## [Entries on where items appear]

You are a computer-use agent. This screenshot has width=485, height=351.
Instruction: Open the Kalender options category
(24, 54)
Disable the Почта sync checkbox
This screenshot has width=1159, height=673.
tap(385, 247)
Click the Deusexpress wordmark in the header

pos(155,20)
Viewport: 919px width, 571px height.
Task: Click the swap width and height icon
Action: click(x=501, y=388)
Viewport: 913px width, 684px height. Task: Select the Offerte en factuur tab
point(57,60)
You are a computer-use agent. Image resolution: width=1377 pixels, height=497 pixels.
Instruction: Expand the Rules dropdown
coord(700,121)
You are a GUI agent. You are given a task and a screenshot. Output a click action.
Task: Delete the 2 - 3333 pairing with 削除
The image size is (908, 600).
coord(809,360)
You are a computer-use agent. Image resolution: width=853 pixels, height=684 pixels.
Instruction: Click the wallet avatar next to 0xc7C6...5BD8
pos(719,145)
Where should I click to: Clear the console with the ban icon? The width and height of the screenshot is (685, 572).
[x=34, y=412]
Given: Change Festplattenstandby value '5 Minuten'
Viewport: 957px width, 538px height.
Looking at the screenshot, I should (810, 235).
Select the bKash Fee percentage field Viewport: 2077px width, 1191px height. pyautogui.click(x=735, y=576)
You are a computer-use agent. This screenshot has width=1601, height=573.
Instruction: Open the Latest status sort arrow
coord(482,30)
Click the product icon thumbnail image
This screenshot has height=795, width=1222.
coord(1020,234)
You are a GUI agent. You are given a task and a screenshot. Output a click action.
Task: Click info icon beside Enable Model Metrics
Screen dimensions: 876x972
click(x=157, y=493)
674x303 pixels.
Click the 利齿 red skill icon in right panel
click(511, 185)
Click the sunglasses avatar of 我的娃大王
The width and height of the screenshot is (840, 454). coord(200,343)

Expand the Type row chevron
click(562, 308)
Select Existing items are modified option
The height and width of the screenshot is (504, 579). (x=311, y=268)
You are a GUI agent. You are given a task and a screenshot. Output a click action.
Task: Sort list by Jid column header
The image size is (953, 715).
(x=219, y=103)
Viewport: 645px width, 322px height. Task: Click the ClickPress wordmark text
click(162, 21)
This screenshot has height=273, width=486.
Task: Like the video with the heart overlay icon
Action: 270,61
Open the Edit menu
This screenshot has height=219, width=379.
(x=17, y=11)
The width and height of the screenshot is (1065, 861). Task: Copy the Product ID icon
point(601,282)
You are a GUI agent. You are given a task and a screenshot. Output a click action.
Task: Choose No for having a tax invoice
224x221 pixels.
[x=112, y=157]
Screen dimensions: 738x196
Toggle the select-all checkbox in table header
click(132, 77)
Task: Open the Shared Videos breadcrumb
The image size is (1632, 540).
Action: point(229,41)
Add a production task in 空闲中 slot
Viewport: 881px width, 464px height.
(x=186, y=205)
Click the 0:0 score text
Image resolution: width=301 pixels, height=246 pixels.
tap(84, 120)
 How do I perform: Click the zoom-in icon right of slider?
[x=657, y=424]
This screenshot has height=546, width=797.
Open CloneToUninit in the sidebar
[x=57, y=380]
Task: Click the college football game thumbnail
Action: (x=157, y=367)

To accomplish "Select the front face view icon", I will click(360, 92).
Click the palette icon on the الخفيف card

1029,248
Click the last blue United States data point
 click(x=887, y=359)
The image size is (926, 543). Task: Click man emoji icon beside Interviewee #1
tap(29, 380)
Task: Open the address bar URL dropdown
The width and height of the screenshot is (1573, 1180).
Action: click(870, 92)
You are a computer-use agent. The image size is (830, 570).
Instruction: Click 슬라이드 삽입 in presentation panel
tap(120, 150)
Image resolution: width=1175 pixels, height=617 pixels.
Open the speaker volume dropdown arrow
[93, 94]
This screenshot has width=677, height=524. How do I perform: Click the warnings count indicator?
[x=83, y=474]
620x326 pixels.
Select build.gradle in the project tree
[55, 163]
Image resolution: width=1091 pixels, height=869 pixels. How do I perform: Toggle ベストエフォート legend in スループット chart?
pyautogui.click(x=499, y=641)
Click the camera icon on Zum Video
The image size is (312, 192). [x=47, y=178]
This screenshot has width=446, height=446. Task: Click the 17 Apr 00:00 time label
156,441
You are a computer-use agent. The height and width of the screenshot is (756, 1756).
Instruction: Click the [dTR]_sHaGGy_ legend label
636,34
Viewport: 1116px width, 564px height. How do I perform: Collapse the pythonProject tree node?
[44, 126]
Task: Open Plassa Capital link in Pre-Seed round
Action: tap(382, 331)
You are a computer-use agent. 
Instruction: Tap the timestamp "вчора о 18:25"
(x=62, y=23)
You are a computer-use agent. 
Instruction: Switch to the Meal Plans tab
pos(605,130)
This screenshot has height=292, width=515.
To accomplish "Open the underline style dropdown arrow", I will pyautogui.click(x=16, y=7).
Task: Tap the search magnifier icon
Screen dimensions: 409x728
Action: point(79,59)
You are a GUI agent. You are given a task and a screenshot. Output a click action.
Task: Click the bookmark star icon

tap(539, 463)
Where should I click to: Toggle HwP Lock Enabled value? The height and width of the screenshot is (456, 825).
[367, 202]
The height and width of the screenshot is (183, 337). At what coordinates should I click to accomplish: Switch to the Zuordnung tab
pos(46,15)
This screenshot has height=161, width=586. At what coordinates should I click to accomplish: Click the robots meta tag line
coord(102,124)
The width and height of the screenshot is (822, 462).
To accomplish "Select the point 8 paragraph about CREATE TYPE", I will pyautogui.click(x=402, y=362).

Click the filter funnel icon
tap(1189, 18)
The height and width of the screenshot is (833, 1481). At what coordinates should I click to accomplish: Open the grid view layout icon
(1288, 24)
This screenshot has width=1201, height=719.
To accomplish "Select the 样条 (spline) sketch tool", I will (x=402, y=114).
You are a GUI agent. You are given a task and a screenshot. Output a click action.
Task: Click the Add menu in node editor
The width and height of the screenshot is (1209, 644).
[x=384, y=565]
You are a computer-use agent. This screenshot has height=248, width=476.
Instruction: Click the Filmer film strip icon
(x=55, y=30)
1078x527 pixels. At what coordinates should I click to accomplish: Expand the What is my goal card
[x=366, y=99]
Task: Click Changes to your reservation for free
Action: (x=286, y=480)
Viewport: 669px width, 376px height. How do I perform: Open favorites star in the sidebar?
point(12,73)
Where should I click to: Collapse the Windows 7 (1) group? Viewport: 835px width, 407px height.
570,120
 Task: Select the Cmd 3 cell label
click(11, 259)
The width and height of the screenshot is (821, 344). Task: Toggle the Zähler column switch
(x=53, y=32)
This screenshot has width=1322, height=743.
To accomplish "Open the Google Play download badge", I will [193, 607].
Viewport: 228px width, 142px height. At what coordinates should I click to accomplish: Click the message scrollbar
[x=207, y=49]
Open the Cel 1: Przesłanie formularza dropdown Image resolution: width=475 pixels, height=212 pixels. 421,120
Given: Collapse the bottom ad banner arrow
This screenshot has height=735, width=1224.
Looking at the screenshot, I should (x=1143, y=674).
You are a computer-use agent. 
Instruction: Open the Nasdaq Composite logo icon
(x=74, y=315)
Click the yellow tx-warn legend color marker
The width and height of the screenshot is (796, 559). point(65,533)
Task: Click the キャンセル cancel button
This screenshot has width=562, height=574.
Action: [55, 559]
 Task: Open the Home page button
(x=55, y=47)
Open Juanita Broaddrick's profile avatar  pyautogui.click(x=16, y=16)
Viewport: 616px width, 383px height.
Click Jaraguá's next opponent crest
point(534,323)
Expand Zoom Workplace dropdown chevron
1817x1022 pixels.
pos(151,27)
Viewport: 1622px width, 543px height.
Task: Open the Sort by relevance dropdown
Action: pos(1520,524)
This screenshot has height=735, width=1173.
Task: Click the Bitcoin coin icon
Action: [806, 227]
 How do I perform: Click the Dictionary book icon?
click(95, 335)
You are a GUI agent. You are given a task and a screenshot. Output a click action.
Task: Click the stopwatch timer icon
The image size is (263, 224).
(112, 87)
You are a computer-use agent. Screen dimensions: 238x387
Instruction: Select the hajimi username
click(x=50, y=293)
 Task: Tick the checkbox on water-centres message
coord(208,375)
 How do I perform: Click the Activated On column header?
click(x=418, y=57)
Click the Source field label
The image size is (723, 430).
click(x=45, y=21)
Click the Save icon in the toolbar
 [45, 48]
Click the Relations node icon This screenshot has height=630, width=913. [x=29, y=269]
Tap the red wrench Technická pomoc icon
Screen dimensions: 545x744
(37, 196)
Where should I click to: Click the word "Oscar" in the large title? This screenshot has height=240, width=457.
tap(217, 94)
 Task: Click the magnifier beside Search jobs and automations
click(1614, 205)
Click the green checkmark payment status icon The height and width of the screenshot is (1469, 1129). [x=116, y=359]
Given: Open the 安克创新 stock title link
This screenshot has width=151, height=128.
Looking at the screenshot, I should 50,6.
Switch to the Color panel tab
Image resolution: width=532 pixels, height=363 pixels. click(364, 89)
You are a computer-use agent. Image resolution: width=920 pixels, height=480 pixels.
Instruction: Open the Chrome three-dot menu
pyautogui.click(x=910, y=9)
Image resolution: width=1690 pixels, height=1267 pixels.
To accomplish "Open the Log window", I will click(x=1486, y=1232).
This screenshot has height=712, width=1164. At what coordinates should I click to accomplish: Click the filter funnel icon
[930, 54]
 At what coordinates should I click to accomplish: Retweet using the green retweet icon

## [EXERCISE DETAILS]
Recast the lines of the listing, starting at the line containing "The width and height of the screenshot is (822, 462)." and ending at the line containing "will (x=402, y=114).", as a Markdown table with the columns Row and Line, omitting any blank lines.

## [RESPONSE]
| Row | Line |
|---|---|
| 1 | The width and height of the screenshot is (822, 462). |
| 2 | To accomplish "Select the point 8 paragraph about CREATE TYPE", I will pyautogui.click(x=402, y=362). |
| 3 | Click the filter funnel icon |
| 4 | tap(1189, 18) |
| 5 | The height and width of the screenshot is (833, 1481). At what coordinates should I click to accomplish: Open the grid view layout icon |
| 6 | (1288, 24) |
| 7 | This screenshot has width=1201, height=719. |
| 8 | To accomplish "Select the 样条 (spline) sketch tool", I will (x=402, y=114). |